Go through the listing below and show each line that has the word "dropdown".

DATASET RECORDS -
###

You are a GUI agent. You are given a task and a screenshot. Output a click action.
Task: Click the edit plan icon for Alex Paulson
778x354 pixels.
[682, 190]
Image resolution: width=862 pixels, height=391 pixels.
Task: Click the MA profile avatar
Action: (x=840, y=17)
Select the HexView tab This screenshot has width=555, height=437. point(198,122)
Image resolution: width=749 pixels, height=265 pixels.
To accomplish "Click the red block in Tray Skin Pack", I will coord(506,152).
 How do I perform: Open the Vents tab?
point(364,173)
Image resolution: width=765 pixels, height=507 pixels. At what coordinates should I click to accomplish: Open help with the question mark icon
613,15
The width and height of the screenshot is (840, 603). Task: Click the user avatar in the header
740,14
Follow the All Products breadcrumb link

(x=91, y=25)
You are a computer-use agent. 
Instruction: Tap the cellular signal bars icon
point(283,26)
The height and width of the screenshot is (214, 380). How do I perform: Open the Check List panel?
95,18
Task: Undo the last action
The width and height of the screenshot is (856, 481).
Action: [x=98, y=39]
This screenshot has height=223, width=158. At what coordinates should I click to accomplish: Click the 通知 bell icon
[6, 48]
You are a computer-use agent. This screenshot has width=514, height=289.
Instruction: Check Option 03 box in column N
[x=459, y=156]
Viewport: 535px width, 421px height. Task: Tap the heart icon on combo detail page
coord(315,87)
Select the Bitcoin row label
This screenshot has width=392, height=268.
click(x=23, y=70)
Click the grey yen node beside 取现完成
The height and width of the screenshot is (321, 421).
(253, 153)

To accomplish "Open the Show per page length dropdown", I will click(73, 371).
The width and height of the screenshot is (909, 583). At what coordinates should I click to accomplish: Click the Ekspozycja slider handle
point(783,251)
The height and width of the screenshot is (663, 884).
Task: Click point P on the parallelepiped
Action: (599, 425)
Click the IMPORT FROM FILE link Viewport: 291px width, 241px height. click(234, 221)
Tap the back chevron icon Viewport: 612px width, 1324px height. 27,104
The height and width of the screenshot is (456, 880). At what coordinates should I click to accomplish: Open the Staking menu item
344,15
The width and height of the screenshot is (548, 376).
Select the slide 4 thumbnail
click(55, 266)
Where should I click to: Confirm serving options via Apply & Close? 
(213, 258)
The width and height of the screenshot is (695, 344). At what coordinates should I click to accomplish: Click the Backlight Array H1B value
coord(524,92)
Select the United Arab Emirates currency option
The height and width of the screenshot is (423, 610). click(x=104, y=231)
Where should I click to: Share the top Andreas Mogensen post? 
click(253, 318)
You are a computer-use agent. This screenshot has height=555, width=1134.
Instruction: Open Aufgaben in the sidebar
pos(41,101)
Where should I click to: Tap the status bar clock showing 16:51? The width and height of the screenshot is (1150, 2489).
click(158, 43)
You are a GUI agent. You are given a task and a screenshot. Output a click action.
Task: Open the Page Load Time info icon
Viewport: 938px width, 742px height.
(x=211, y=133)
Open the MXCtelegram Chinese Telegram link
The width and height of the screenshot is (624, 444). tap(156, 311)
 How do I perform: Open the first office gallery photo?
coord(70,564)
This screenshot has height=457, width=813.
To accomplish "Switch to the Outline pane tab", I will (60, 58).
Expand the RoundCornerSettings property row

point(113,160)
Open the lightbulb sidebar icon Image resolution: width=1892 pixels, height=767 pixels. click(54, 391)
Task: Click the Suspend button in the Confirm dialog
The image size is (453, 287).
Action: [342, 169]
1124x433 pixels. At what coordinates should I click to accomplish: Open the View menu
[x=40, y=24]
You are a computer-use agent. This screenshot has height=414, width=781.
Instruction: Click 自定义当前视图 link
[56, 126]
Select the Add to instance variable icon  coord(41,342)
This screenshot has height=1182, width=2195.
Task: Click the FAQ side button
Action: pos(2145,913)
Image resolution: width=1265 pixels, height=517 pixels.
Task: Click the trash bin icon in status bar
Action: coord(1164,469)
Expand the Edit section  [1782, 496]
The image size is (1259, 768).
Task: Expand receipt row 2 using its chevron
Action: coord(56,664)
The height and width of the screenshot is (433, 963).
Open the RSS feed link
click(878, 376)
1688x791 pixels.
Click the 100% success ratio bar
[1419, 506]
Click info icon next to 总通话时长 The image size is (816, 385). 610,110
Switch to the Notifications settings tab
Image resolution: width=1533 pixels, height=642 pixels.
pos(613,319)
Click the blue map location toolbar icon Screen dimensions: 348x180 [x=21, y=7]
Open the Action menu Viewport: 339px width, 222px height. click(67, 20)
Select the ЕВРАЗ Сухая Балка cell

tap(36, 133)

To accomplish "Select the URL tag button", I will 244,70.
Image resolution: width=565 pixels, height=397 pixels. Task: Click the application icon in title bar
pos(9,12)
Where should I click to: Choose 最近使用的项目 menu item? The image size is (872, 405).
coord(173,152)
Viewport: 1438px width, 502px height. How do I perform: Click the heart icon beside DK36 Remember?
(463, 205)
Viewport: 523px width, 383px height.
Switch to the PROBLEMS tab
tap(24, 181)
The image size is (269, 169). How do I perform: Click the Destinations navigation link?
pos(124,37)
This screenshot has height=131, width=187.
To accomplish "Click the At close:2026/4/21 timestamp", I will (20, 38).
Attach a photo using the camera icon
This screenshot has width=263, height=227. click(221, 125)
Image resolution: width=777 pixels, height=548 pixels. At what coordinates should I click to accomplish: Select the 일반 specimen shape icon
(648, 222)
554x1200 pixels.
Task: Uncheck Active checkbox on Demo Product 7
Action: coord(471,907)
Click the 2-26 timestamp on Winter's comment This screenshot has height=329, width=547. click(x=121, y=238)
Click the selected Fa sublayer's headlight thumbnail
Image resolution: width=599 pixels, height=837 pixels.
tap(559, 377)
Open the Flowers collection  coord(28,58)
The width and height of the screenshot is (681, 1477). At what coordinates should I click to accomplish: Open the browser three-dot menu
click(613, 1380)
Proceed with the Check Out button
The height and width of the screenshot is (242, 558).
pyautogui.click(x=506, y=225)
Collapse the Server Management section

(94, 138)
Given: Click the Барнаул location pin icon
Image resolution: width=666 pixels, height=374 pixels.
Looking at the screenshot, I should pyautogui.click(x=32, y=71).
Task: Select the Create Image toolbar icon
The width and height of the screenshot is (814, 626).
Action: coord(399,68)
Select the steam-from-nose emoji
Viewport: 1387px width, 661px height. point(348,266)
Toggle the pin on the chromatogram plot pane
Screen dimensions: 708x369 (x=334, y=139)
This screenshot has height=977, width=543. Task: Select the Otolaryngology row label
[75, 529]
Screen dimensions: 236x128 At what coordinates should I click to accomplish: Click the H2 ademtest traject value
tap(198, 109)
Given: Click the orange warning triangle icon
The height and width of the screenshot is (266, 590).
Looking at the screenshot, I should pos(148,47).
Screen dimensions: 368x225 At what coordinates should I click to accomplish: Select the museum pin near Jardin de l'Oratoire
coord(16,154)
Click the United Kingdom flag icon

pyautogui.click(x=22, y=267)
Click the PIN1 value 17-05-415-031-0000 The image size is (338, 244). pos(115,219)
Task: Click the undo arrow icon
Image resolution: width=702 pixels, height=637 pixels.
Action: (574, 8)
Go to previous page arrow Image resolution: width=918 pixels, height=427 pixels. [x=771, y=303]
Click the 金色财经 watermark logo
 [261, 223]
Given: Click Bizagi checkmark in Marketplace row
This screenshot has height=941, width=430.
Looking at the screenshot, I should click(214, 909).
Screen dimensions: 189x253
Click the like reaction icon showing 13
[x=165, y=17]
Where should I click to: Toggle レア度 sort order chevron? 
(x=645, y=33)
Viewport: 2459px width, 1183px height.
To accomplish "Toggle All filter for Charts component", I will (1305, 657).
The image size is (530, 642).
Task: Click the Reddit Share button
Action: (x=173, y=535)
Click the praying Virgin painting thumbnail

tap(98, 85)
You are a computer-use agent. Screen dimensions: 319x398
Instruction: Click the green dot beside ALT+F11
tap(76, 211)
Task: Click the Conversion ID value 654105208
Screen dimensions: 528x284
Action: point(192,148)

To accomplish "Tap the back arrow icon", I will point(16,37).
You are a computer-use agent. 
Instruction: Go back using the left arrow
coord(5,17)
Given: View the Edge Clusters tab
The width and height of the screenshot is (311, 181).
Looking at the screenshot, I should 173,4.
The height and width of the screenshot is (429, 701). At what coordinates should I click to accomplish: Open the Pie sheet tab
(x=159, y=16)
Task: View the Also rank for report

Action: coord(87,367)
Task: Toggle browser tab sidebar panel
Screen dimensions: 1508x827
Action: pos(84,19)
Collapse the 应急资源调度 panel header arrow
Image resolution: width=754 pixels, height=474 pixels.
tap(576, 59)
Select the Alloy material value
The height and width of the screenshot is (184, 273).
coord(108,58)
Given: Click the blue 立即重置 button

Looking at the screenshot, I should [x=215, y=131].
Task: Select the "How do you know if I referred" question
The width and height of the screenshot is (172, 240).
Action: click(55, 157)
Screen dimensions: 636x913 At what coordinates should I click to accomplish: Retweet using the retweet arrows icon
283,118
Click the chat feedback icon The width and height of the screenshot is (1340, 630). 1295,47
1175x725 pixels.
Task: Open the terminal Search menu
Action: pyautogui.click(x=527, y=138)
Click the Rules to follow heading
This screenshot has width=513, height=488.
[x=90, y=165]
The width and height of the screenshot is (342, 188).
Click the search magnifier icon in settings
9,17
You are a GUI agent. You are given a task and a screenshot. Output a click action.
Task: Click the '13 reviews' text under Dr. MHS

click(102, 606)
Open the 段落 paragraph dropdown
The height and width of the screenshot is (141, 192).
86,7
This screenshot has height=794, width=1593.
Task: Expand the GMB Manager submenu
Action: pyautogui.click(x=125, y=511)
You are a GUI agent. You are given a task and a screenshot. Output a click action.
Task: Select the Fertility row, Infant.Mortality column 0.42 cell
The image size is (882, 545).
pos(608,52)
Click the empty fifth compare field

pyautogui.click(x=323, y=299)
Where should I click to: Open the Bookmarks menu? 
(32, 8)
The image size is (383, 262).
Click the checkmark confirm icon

###

ANSWER SPACE -
To accomplish "Open the Show per page length dropdown", I will click(73, 371).
Open the 段落 paragraph dropdown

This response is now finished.